Is it possible (& more efficient) to read-in distinct rows using PySpark?

111 Views Asked by At

**Background: **

New to PySpark and big data. 10% of the rows in my data (read in from a CSV to pandas DataFrame) are duplicates, and pd.drop_duplicates() does not remove all of the duplicate rows. My trouble-shooting steps were to use splitting & concat, since the issue seems to be related to the size of the data (+13M rows). But this seems inefficient, especially since I will later have to run this operation on many CSVs of similar size. Some researching suggests that parallelizing operations with PySpark could lead to a more efficient solution overall.

**Questions: ** What is an efficient approach to reading in data from a large CSV file (+1GB) so that duplicate rows are removed?

Is it possible to read-in distinct rows from a CSV using PySpark, and would this be more efficient than reading in the entire dataset first, then applying PySpark distinct(), and writing to a new file? My intuition here is that reading-in distinct rows only, using parallelization, would reduce the amount of memory being used during each iteration--or maybe I'm missing key concepts that would make this inaccurate.

**Code example: **

--UPDATE-- I finally installed pyspark and its dependencies--seemingly correctly--and ran the code below on a test dataframe.

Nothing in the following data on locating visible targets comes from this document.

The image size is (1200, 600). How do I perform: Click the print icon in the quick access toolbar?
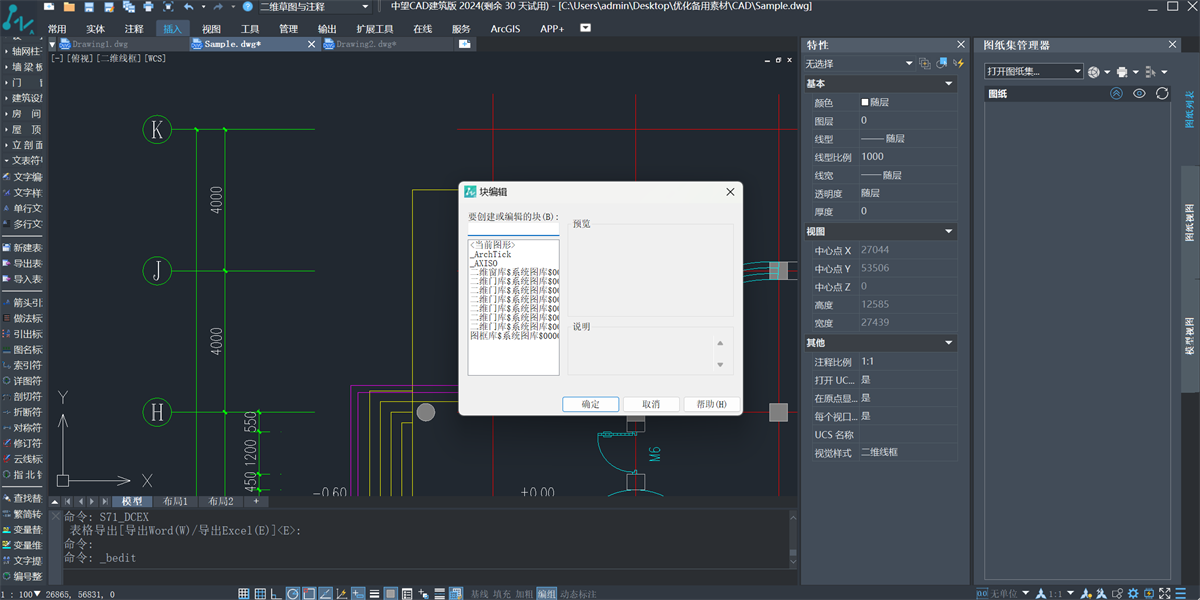[148, 6]
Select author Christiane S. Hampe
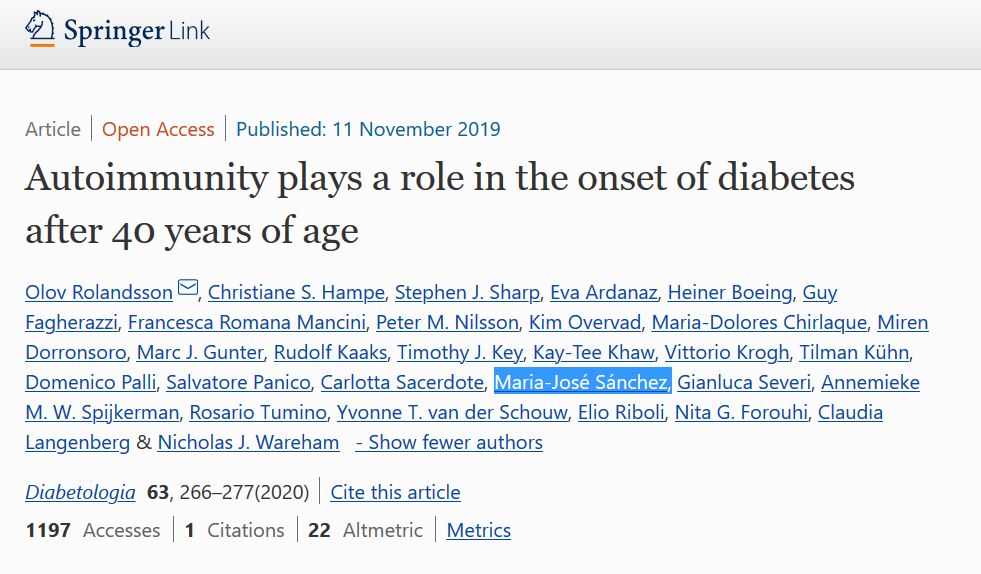The height and width of the screenshot is (574, 981). (296, 293)
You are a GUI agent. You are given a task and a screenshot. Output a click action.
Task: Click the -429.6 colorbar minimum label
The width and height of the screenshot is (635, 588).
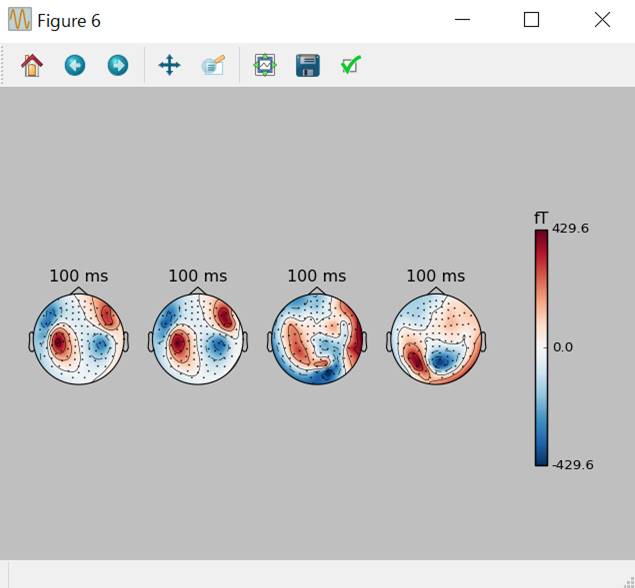(x=572, y=465)
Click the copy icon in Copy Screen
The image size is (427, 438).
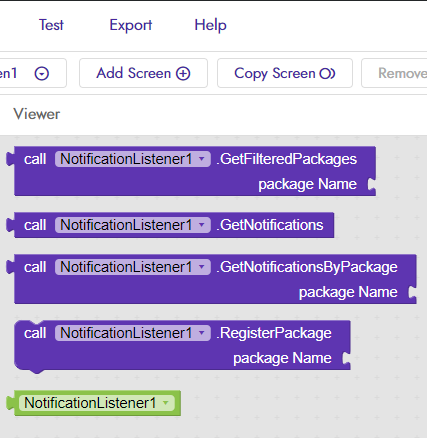[327, 73]
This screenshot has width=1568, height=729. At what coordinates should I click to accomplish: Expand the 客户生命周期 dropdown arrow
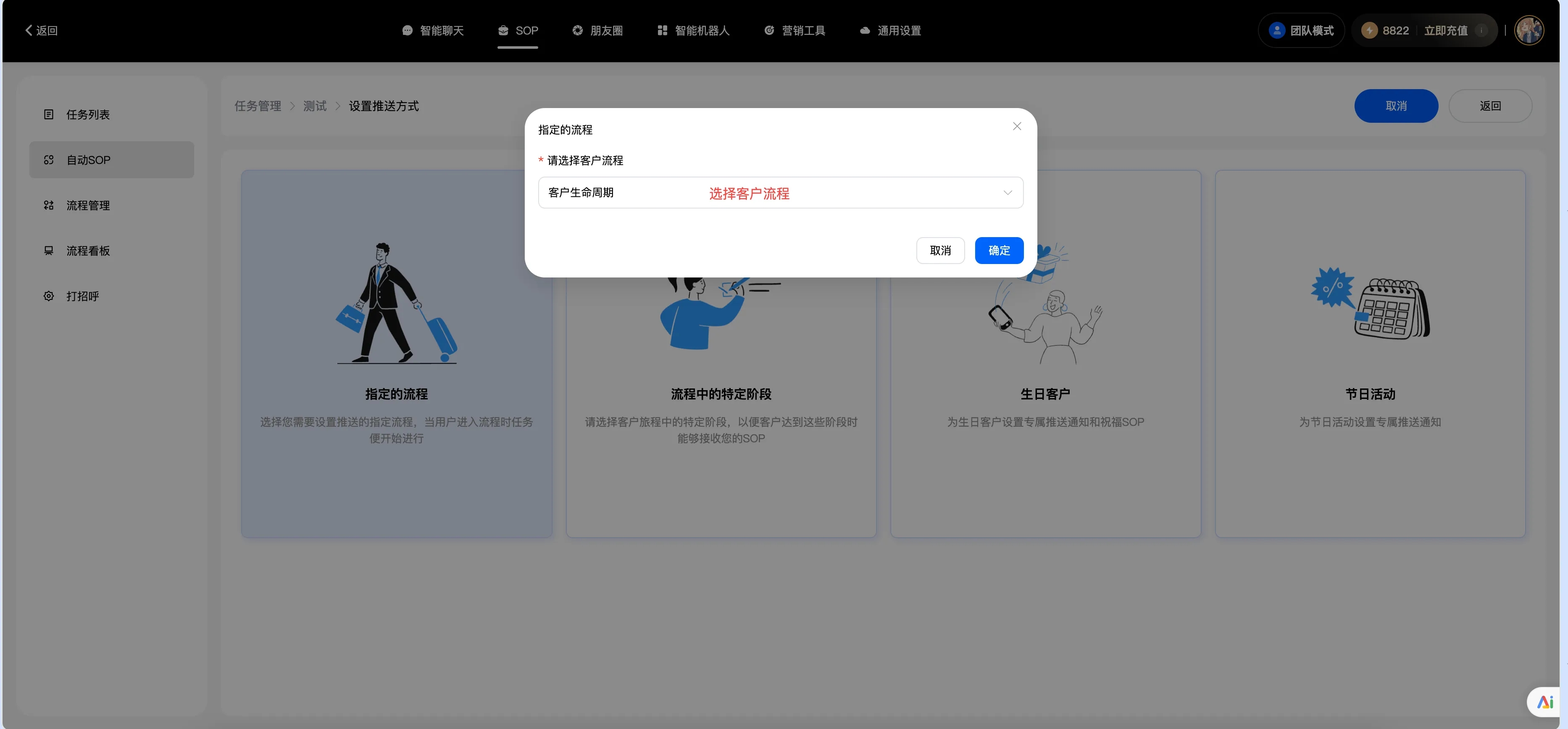1008,193
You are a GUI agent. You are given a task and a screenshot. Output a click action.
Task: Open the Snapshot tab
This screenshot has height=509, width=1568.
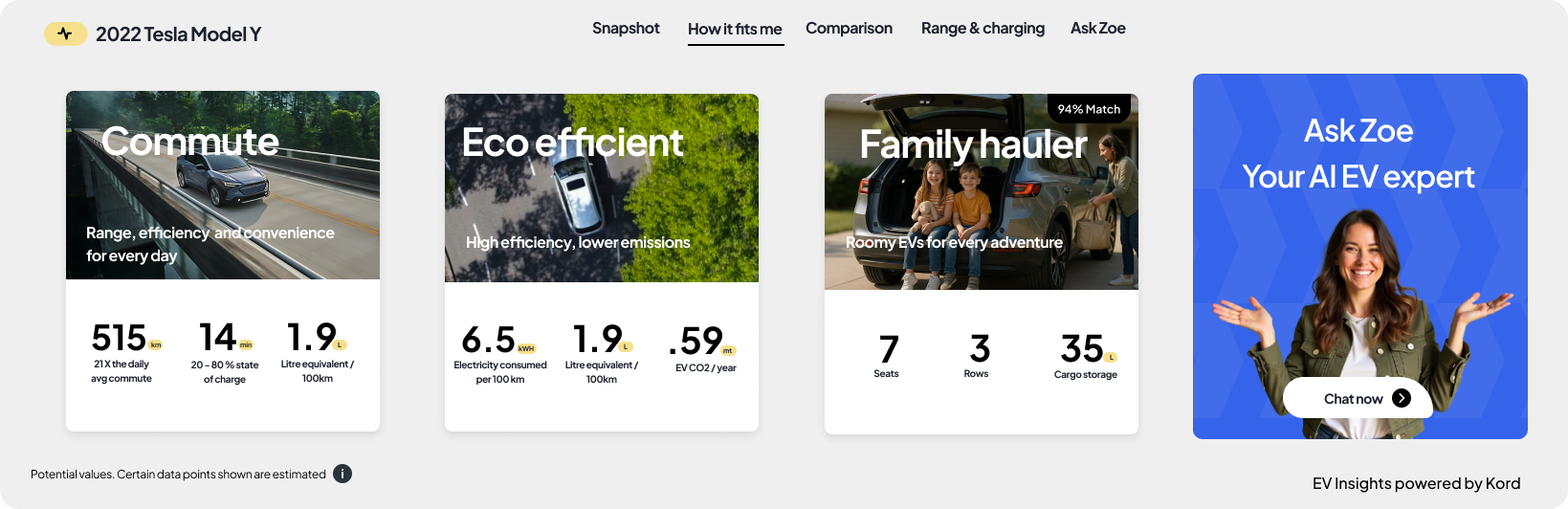(626, 29)
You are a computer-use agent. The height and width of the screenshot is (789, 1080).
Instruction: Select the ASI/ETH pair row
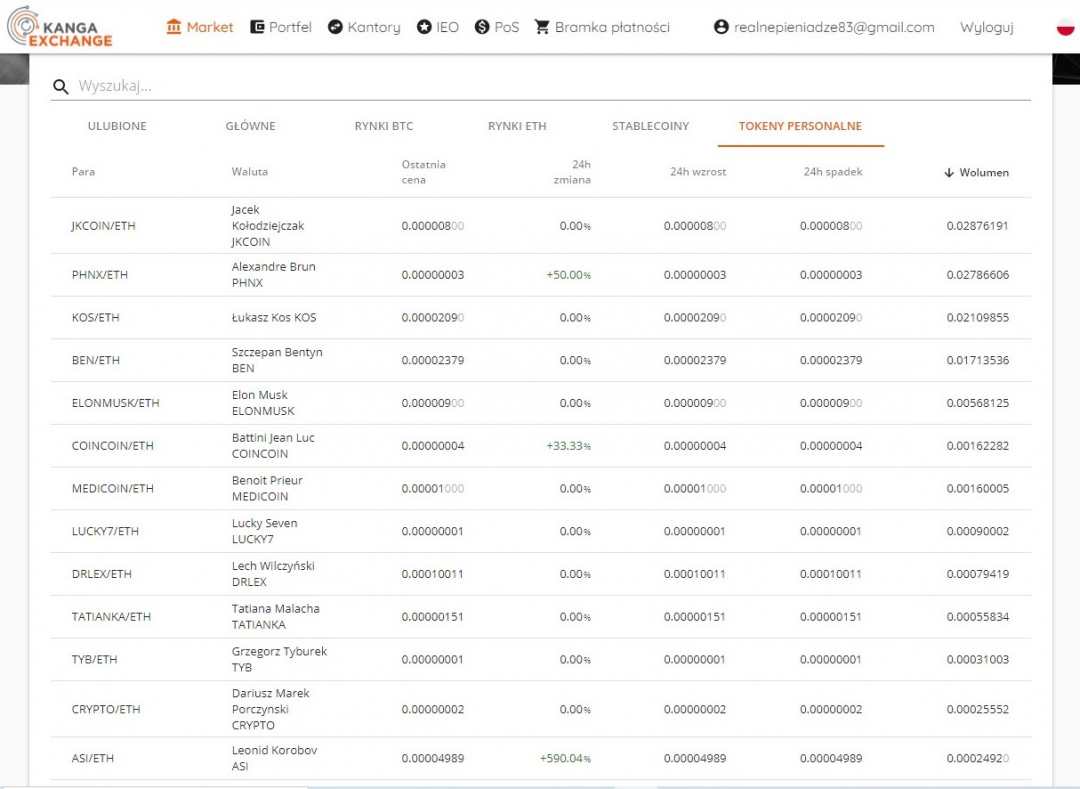93,758
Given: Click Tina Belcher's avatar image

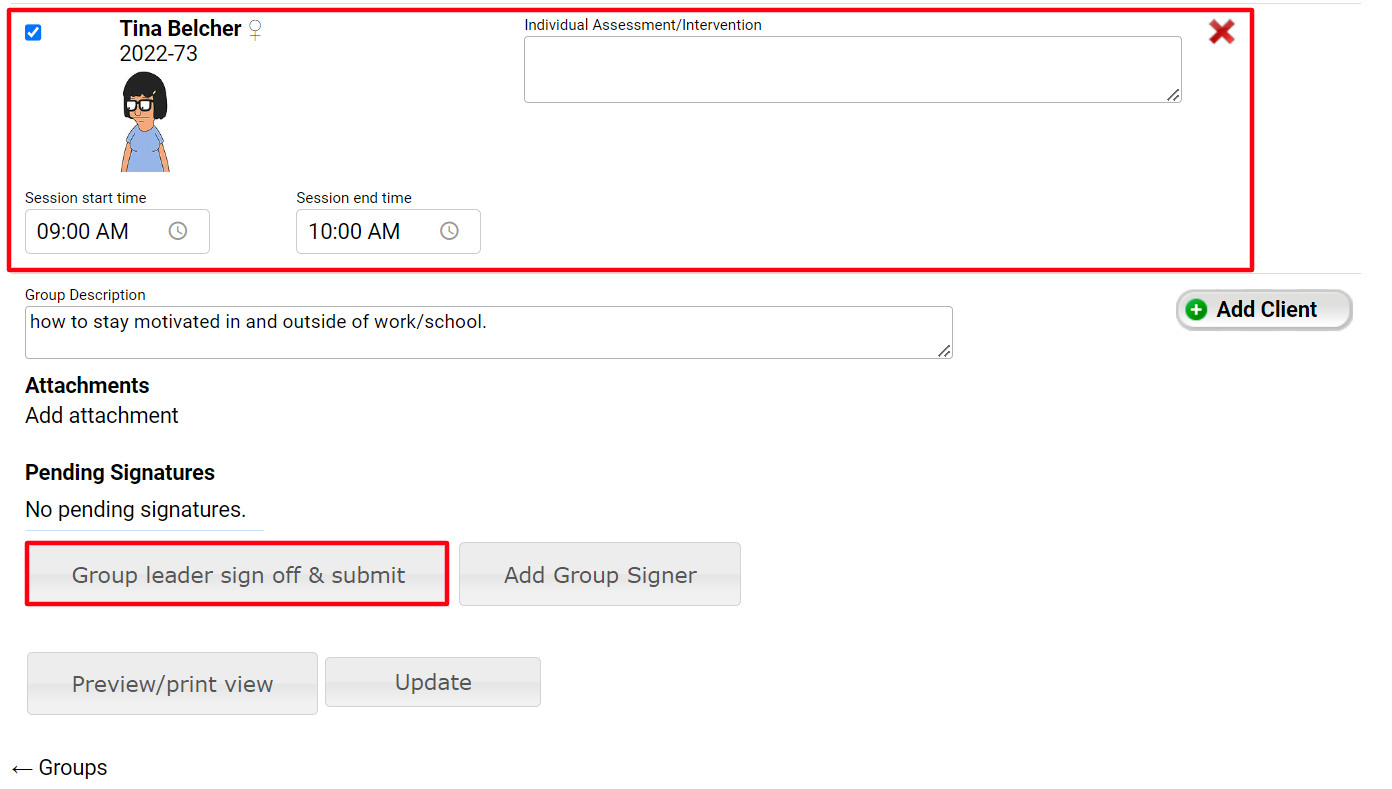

Got hit with very long ConnectionRefusedError message and a warning that the task size exceeds the recommended size. Maybe its because I didn't include any code to parallelize the operation(????). Brain needs break.

Here is my understanding of how the second option could work (getting distinct rows after reading-in data) on just one CSV:

df = pd.read_csv("<data>.csv", sep=",")

# create spark session
spark = SparkSession.builder.appName('sparkdf').getOrCreate()

# create spark dataframe
df_spark = spark.createDataFrame(df)

# display distinct data
df_distinct = df_spark.distinct()

# write de-duplicated data to new CSV
df_distinct.to_csv("<filename>.csv", index=False)

I've tried splitting the data, then using drop_duplicates() and concatenating to a new data frame. I've also been researching spark.read.format and other PySpark methods.

1

There are 1 best solutions below

0
Jeremy On

Don't use Pandas to read the csv, use spark directly.

df_distinct = spark.read.csv("<data>.csv").distinct()

Then write with:

df_distinct.write.csv("filename>.csv")

You have to be able to read in the entire file though, spark needs to read in the data in order to figure out what the distinct records are. Can't get around that with a csv file loading into Spark.